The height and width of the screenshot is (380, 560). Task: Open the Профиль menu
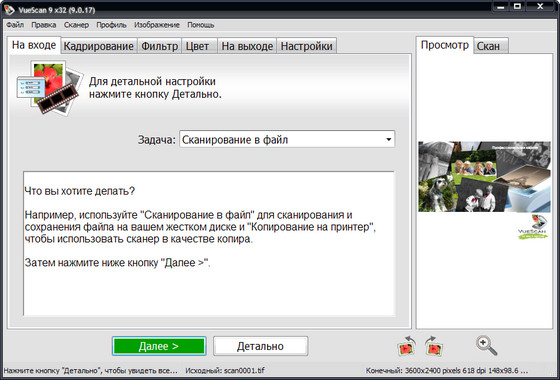pyautogui.click(x=111, y=25)
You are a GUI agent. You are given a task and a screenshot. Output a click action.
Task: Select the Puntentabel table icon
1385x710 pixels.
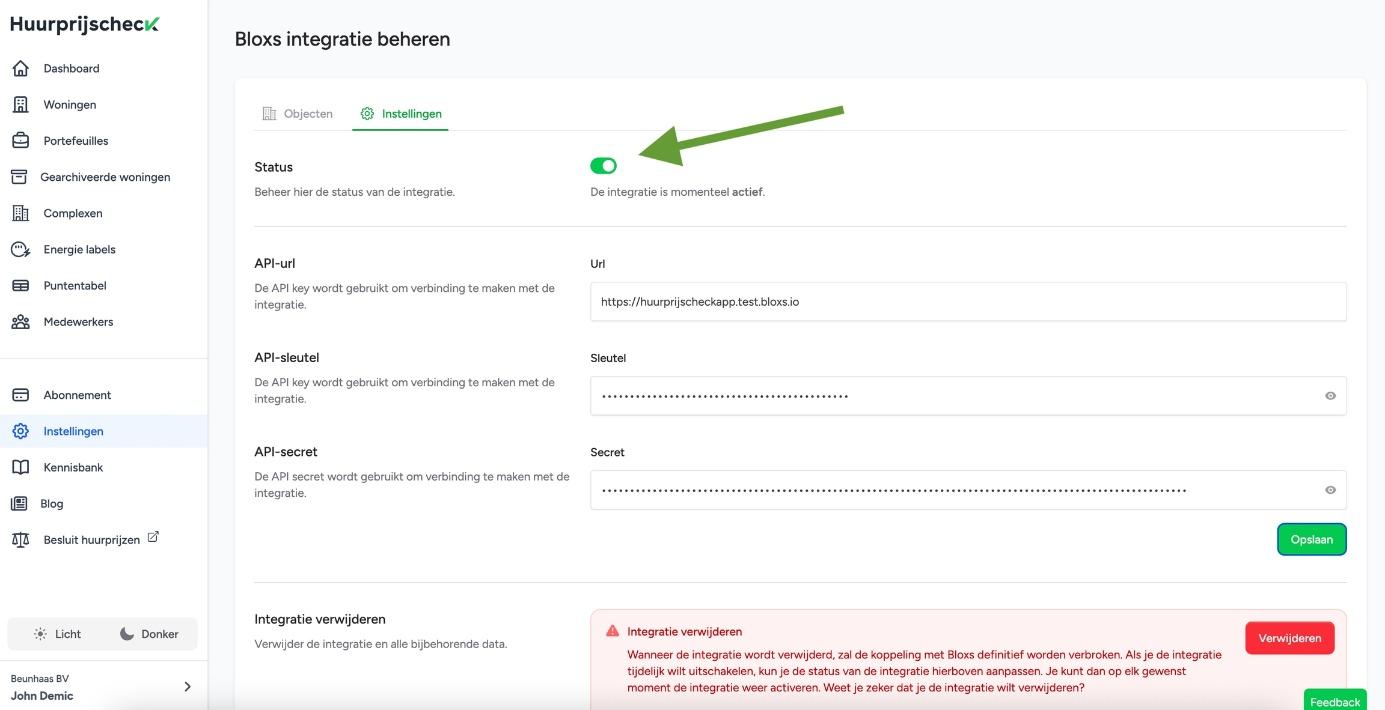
#####
● EXERCISE TASK
Render every line of the items above as a numbered list. Skip blank lines and leave out the pictures.

● FULL ANSWER
1. The height and width of the screenshot is (380, 560). Task: Open the Профиль menu
2. pyautogui.click(x=111, y=25)
3. You are a GUI agent. You are given a task and a screenshot. Output a click action.
4. Task: Select the Puntentabel table icon
5. 1385x710 pixels.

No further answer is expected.